▶ **Work instruction**
Work out how many lines in the listing below carry the word "Select". Give that number alone.

▶ **Data for the task**
══════════
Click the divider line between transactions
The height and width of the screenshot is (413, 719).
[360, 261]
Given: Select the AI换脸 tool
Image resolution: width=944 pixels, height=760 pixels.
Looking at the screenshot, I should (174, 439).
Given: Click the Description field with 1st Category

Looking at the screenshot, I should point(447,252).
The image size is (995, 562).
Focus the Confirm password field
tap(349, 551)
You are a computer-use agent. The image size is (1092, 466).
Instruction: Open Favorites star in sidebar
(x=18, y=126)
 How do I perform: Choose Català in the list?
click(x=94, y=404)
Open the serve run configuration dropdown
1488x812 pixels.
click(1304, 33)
══════════
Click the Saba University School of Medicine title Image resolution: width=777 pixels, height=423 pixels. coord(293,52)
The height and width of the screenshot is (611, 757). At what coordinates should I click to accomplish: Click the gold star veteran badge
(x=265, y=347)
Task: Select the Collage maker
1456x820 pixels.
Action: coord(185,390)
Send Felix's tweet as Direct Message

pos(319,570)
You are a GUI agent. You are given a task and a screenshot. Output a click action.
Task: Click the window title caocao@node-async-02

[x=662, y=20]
══════════
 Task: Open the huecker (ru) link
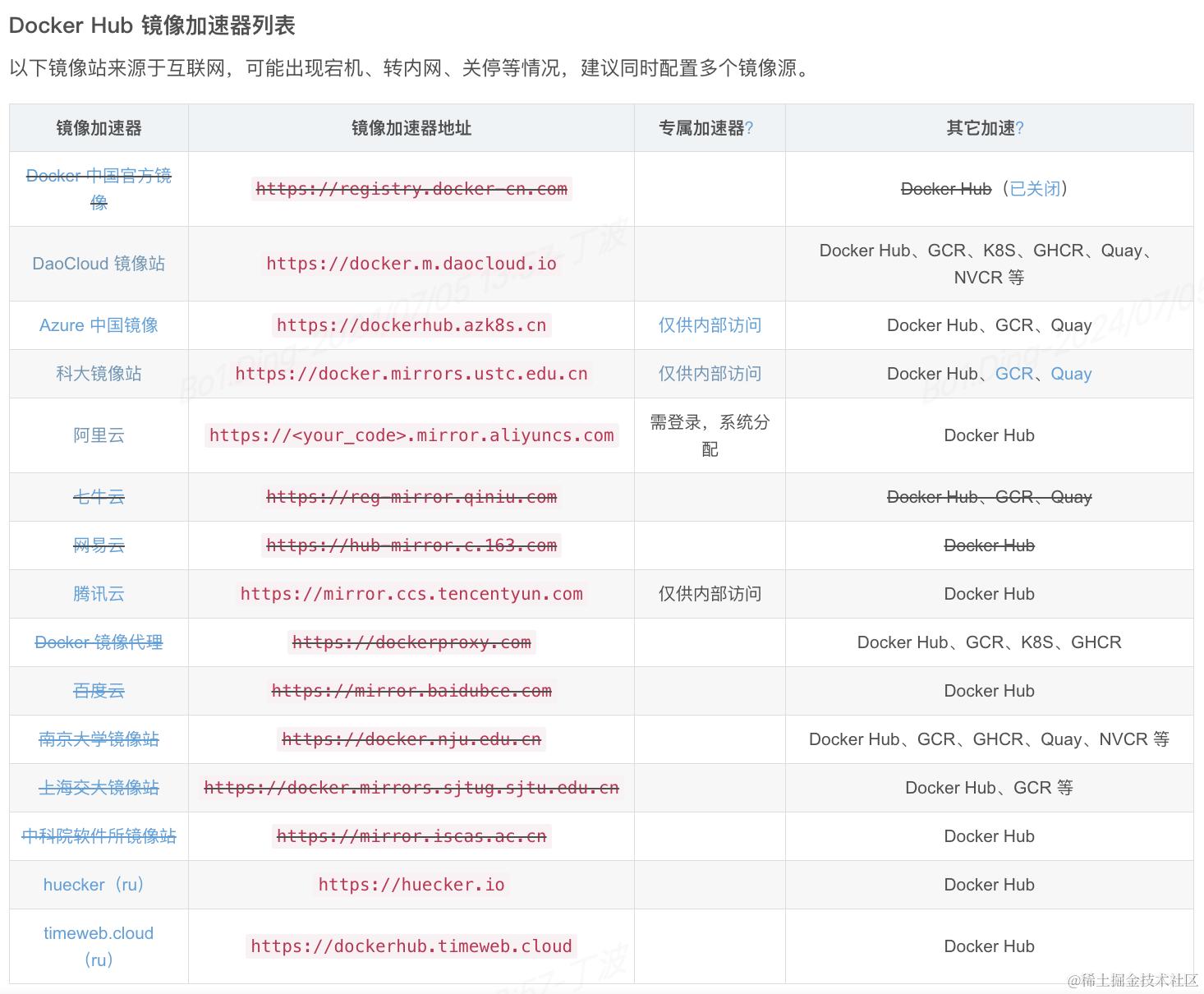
══════════
▶ **Reply**
2